Directions: All entries are to be returned verbatim.

── The data

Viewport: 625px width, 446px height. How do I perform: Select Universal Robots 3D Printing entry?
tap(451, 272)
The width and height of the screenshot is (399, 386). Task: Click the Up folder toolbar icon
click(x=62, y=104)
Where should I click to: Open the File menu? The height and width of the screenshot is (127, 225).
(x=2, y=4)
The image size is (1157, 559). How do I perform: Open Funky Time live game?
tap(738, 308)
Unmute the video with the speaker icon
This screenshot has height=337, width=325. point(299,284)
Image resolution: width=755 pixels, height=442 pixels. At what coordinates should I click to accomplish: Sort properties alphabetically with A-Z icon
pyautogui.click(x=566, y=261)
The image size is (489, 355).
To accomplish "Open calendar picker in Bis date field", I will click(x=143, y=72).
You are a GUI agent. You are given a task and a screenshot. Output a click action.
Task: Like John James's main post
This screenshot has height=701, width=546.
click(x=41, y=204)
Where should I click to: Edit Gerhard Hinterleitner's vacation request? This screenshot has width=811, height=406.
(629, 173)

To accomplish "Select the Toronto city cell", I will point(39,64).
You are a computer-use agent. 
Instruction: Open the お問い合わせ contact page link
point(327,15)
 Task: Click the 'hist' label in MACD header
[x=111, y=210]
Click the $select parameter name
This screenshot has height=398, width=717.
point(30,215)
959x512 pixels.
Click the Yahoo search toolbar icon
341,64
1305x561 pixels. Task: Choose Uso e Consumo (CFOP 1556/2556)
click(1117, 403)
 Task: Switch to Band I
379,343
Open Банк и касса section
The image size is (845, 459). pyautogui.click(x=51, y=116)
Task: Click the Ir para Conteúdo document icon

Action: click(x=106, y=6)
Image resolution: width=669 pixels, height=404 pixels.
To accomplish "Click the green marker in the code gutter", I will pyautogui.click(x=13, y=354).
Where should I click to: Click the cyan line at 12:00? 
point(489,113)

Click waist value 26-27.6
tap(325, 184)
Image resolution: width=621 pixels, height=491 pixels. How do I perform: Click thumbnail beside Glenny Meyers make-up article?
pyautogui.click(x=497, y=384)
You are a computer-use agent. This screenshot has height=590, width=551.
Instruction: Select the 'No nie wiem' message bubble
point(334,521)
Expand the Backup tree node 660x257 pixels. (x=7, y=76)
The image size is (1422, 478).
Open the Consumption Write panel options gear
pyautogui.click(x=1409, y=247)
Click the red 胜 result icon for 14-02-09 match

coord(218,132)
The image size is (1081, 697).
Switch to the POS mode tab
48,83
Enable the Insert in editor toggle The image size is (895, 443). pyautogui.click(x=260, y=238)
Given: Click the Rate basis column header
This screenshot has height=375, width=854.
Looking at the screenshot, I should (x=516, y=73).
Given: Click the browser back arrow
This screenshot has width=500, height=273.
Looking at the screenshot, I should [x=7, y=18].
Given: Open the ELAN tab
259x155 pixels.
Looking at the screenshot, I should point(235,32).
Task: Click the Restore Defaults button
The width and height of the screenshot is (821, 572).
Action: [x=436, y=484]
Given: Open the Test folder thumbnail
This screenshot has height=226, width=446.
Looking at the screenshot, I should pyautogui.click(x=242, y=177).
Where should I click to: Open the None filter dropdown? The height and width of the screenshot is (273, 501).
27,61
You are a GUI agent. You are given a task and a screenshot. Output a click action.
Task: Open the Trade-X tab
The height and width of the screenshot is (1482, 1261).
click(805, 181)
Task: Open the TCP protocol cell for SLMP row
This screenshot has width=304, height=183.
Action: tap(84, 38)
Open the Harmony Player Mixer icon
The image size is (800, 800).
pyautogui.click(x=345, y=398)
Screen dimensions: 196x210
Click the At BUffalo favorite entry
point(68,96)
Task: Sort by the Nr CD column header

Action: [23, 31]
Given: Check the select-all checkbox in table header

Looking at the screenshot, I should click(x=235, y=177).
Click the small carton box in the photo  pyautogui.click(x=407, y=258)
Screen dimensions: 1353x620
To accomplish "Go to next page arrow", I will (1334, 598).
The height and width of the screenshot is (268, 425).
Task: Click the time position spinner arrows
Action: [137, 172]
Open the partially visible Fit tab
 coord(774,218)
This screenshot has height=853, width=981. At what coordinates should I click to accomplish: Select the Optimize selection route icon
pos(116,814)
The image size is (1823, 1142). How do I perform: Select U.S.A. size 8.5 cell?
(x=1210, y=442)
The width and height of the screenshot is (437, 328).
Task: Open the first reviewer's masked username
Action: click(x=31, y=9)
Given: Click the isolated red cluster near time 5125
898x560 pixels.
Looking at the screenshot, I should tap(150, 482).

────

Completed task:
Viewport: 625px width, 446px height. How do I perform: Select Universal Robots 3D Printing entry?
tap(451, 272)
The width and height of the screenshot is (399, 386). Task: Click the Up folder toolbar icon
click(x=62, y=104)
Where should I click to: Open the File menu? The height and width of the screenshot is (127, 225).
(x=2, y=4)
The image size is (1157, 559). How do I perform: Open Funky Time live game?
tap(738, 308)
Unmute the video with the speaker icon
This screenshot has height=337, width=325. point(299,284)
Image resolution: width=755 pixels, height=442 pixels. At what coordinates should I click to accomplish: Sort properties alphabetically with A-Z icon
pyautogui.click(x=566, y=261)
The image size is (489, 355).
To accomplish "Open calendar picker in Bis date field", I will click(x=143, y=72).
You are a GUI agent. You are given a task and a screenshot. Output a click action.
Task: Like John James's main post
This screenshot has height=701, width=546.
click(x=41, y=204)
Where should I click to: Edit Gerhard Hinterleitner's vacation request? This screenshot has width=811, height=406.
(629, 173)

To accomplish "Select the Toronto city cell", I will point(39,64).
You are a computer-use agent. 
Instruction: Open the お問い合わせ contact page link
point(327,15)
 Task: Click the 'hist' label in MACD header
[x=111, y=210]
Click the $select parameter name
This screenshot has height=398, width=717.
point(30,215)
959x512 pixels.
Click the Yahoo search toolbar icon
341,64
1305x561 pixels. Task: Choose Uso e Consumo (CFOP 1556/2556)
click(1117, 403)
 Task: Switch to Band I
379,343
Open Банк и касса section
The image size is (845, 459). pyautogui.click(x=51, y=116)
Task: Click the Ir para Conteúdo document icon

Action: click(x=106, y=6)
Image resolution: width=669 pixels, height=404 pixels.
To accomplish "Click the green marker in the code gutter", I will pyautogui.click(x=13, y=354).
Where should I click to: Click the cyan line at 12:00? 
point(489,113)

Click waist value 26-27.6
tap(325, 184)
Image resolution: width=621 pixels, height=491 pixels. How do I perform: Click thumbnail beside Glenny Meyers make-up article?
pyautogui.click(x=497, y=384)
You are a computer-use agent. This screenshot has height=590, width=551.
Instruction: Select the 'No nie wiem' message bubble
point(334,521)
Expand the Backup tree node 660x257 pixels. (x=7, y=76)
The image size is (1422, 478).
Open the Consumption Write panel options gear
pyautogui.click(x=1409, y=247)
Click the red 胜 result icon for 14-02-09 match

coord(218,132)
The image size is (1081, 697).
Switch to the POS mode tab
48,83
Enable the Insert in editor toggle The image size is (895, 443). pyautogui.click(x=260, y=238)
Given: Click the Rate basis column header
This screenshot has height=375, width=854.
Looking at the screenshot, I should (x=516, y=73).
Given: Click the browser back arrow
This screenshot has width=500, height=273.
Looking at the screenshot, I should [x=7, y=18].
Given: Open the ELAN tab
259x155 pixels.
Looking at the screenshot, I should point(235,32).
Task: Click the Restore Defaults button
The width and height of the screenshot is (821, 572).
Action: [x=436, y=484]
Given: Open the Test folder thumbnail
This screenshot has height=226, width=446.
Looking at the screenshot, I should pyautogui.click(x=242, y=177).
Where should I click to: Open the None filter dropdown? The height and width of the screenshot is (273, 501).
27,61
You are a GUI agent. You are given a task and a screenshot. Output a click action.
Task: Open the Trade-X tab
The height and width of the screenshot is (1482, 1261).
click(805, 181)
Task: Open the TCP protocol cell for SLMP row
This screenshot has width=304, height=183.
Action: tap(84, 38)
Open the Harmony Player Mixer icon
The image size is (800, 800).
pyautogui.click(x=345, y=398)
Screen dimensions: 196x210
Click the At BUffalo favorite entry
point(68,96)
Task: Sort by the Nr CD column header

Action: [23, 31]
Given: Check the select-all checkbox in table header

Looking at the screenshot, I should click(x=235, y=177).
Click the small carton box in the photo  pyautogui.click(x=407, y=258)
Screen dimensions: 1353x620
To accomplish "Go to next page arrow", I will (1334, 598).
The height and width of the screenshot is (268, 425).
Task: Click the time position spinner arrows
Action: [137, 172]
Open the partially visible Fit tab
 coord(774,218)
This screenshot has height=853, width=981. At what coordinates should I click to accomplish: Select the Optimize selection route icon
pos(116,814)
The image size is (1823, 1142). How do I perform: Select U.S.A. size 8.5 cell?
(x=1210, y=442)
The width and height of the screenshot is (437, 328).
Task: Open the first reviewer's masked username
Action: click(x=31, y=9)
Given: Click the isolated red cluster near time 5125
898x560 pixels.
Looking at the screenshot, I should tap(150, 482).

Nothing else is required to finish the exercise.